>> START Text passage
Refuse to be played said:


> Personally I'm all for destroying the OM/OW by exposing to everyone and anyone in their lives who will listen. If the WS isn't remorseful they can get it too.


:iagree:


----------



## Refuse to be played (Jun 7, 2013)

Oh and big companies do pay big money to keep things like this between high ranking employees on the hush. I just got paid. The downside is I can't expose the OM like I wanted to though. 6 figures is nothing to cough at, if its that big of a company.


----------



## tom67 (Oct 2, 2012)

9/9 War of the Roses!


----------



## F her couch (Sep 13, 2013)

Yes his wife kicked him out and he promptly moved 30 miles away from his house to the same apartment complex as my wife.


----------



## Shaggy (Jul 17, 2011)

Yes you 110% abdolutely do tell the company.

Not out of revenge, but out of coming clean with the TRUTH.

Right now you are helping hide her and her bosses affair.

So far it's ripped your marriage and your kids family apart.

It's ripped the bosses marriage apart.

The two of them are also screwing over other people at the company eth their little secret, not to mention exposing the companies good reputation,

And by helping cover it up, it permits it to continue.

So what you do, is you tell the truth and nothing but the truth to the company, and then you walk away.

As they say the truth will set you free.


----------



## Dad&Hubby (Aug 14, 2012)

F her couch said:


> The delivery of the text message was one week into our "trying to work it out". Probably counterproductive, but it had to happen.


Definitely NOT counterproductive. More BS's need to understand that part of a REAL R is shining light on the affair.

Affairs are like mushrooms. They grow in dark places built on bull sheet.

Had your STBXW actually wanted to truly R, the affair would've had to have been blown up in order for her head to get clear first.


----------



## turnera (Jan 22, 2010)

Maybe it would be worth it, if for nothing else than to bring your wife down from her high horse so that she doesn't teach the kids that it was a good choice.


----------



## Sanity (Mar 7, 2011)

I would. Let the OM's wife know via anonymous letter.


----------



## Blondilocks (Jul 4, 2013)
>> END Text passage
**To do:**
1. From the forum thread about exposing an affair, copy the passage from "So far it's" to "you walk away." word for word.
2. Write the next part of the forum thread about exposing an affair, starting right after its last line.
>> START Items
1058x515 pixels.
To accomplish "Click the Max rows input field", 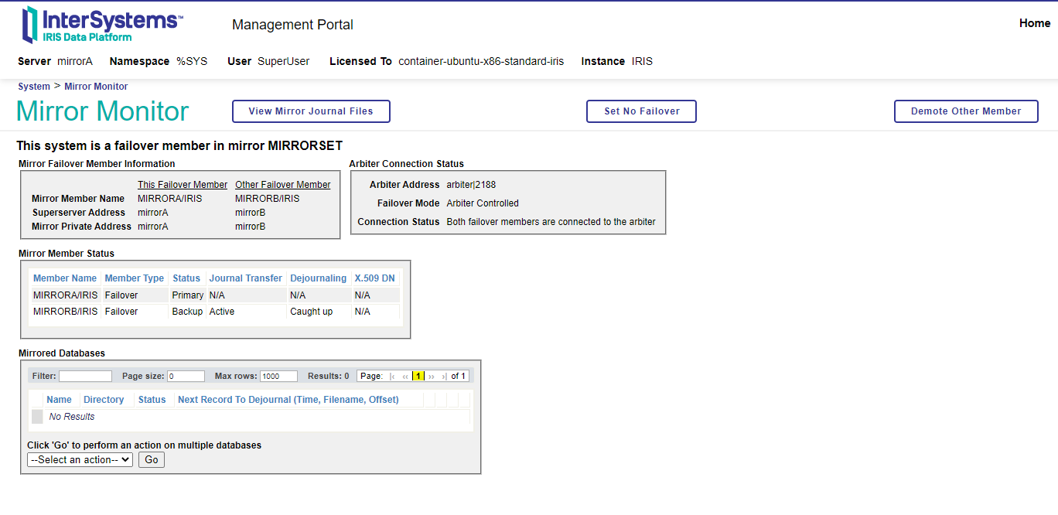I will click(x=278, y=377).
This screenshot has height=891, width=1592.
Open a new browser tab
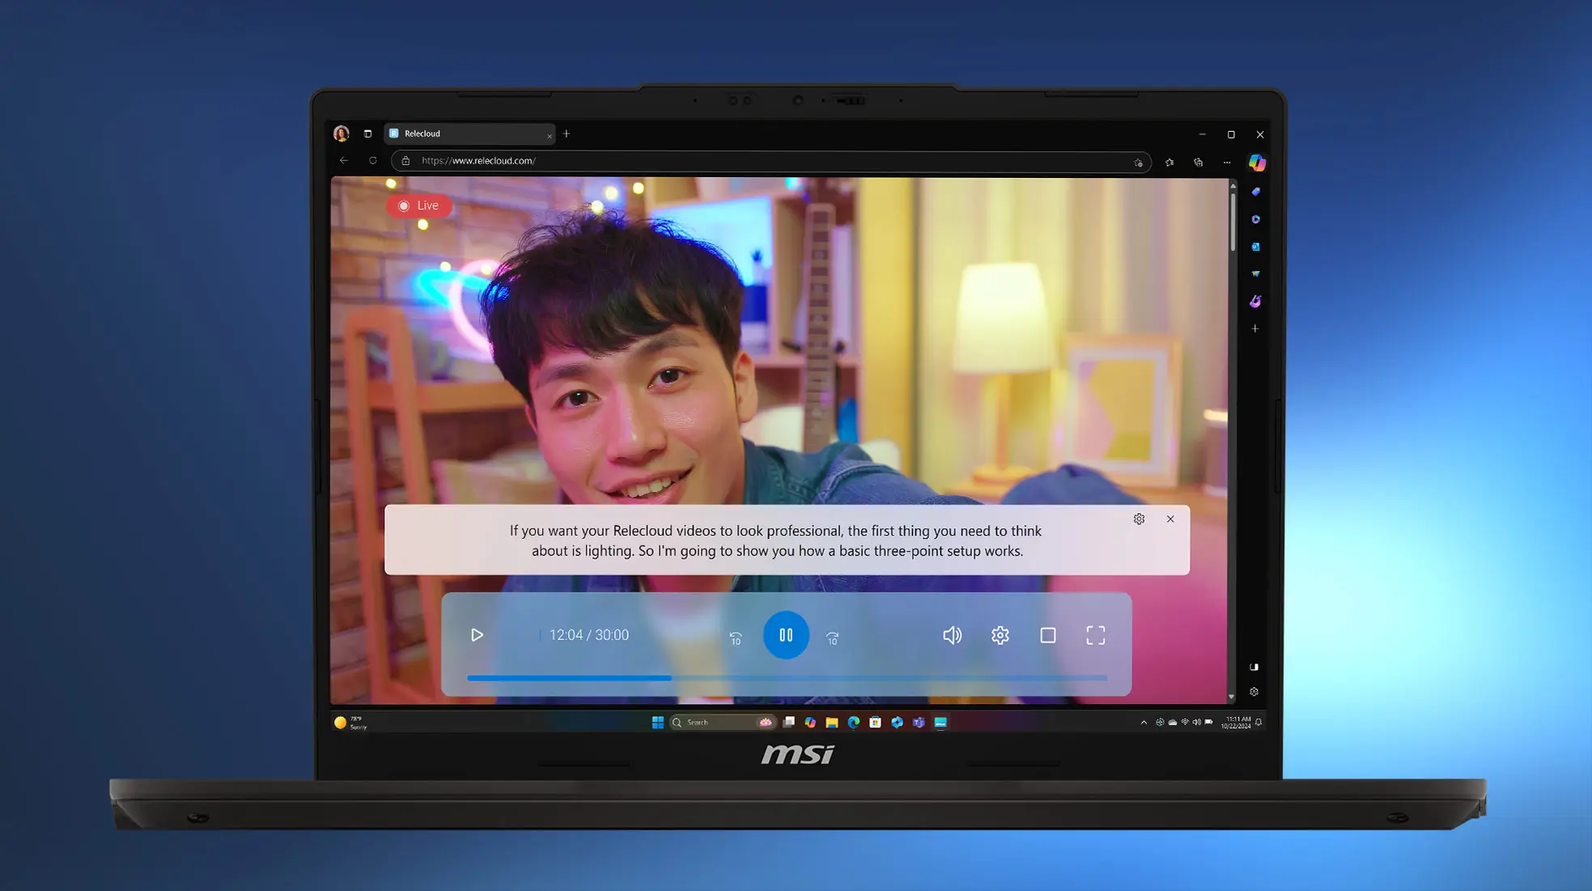(x=566, y=134)
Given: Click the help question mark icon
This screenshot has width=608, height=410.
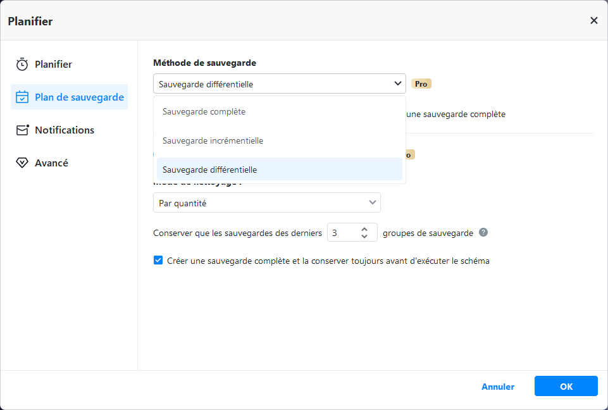Looking at the screenshot, I should point(483,232).
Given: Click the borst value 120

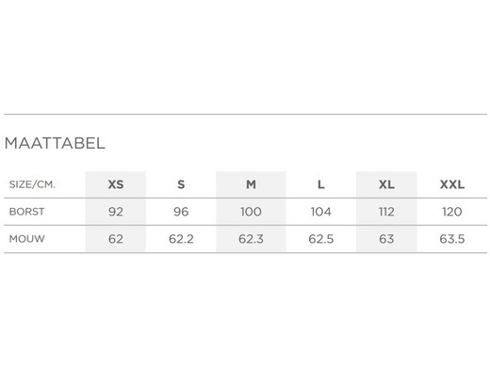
>> END Items
**Outputs by task:**
1.
So far it's ripped your marriage and your kids family apart.

It's ripped the bosses marriage apart.

The two of them are also screwing over other people at the company eth their little secret, not to mention exposing the companies good reputation,

And by helping cover it up, it permits it to continue.

So what you do, is you tell the truth and nothing but the truth to the company, and then you walk away.

2.
Absolutely and the quicker the better. They might try to spin some yarn to ward off any consequences if you wait.


----------



## chillymorn (Aug 11, 2010)

F her couch said:


> In my state, adultery is taken very seriously. My attorney and I are on the same page. Her losing her job would not affect me financially, and my kids are covered financially as well. There is much more to this, and I will, as I have been, the primary figure in my kids life. This would be 100% vindication. Is that so wrong?


expose her if what you say is true.

why is it wrong to be vandictive?

if someone punched me I would punch them back.

but I question if what you think about her losing her job will effect your settlement.

now if it were me I would waight until after the divorce and then spill the beans.


----------



## EleGirl (Dec 3, 2011)

Since both he and your wife are separated, the court might not look at those pictures quite the same as they would if the evidence were collected while your wife was still living at home with you.

Be very careful of an attorney telling you that you have a slam dunk here. I quite believing such claims after getting burned by attornies with claims like this.

The fact is that an attorney can only guess what a judge will do with any evidence.

Often attorneys will make over confident statements. Then like this for the purpose of getting you to spend more money.

Let the disclosure unroll with the divorce. It is always better if she's employed during the divorce, infidelity or not.

Then as soon as you have a judgment, inform her employers.


----------



## LongWalk (Apr 4, 2013)

Elegirl's advice has merit. I would expose to her family and close family friends, not all but those whose respect she values. To co-parent or not is not an option. Exposure to hurt her financially may not succeed since you lack proof of infidelity prior to separation. The best revenge would be to treat her indifferently. For you to go from loving her to not caring may eventually sting. Six months from now you may be dating someone younger, smarter and prettier. 

Her new love may not last, maybe it will die within a couple of years, without you having to do anything.
_Posted via Mobile Device_


----------



## EleGirl (Dec 3, 2011)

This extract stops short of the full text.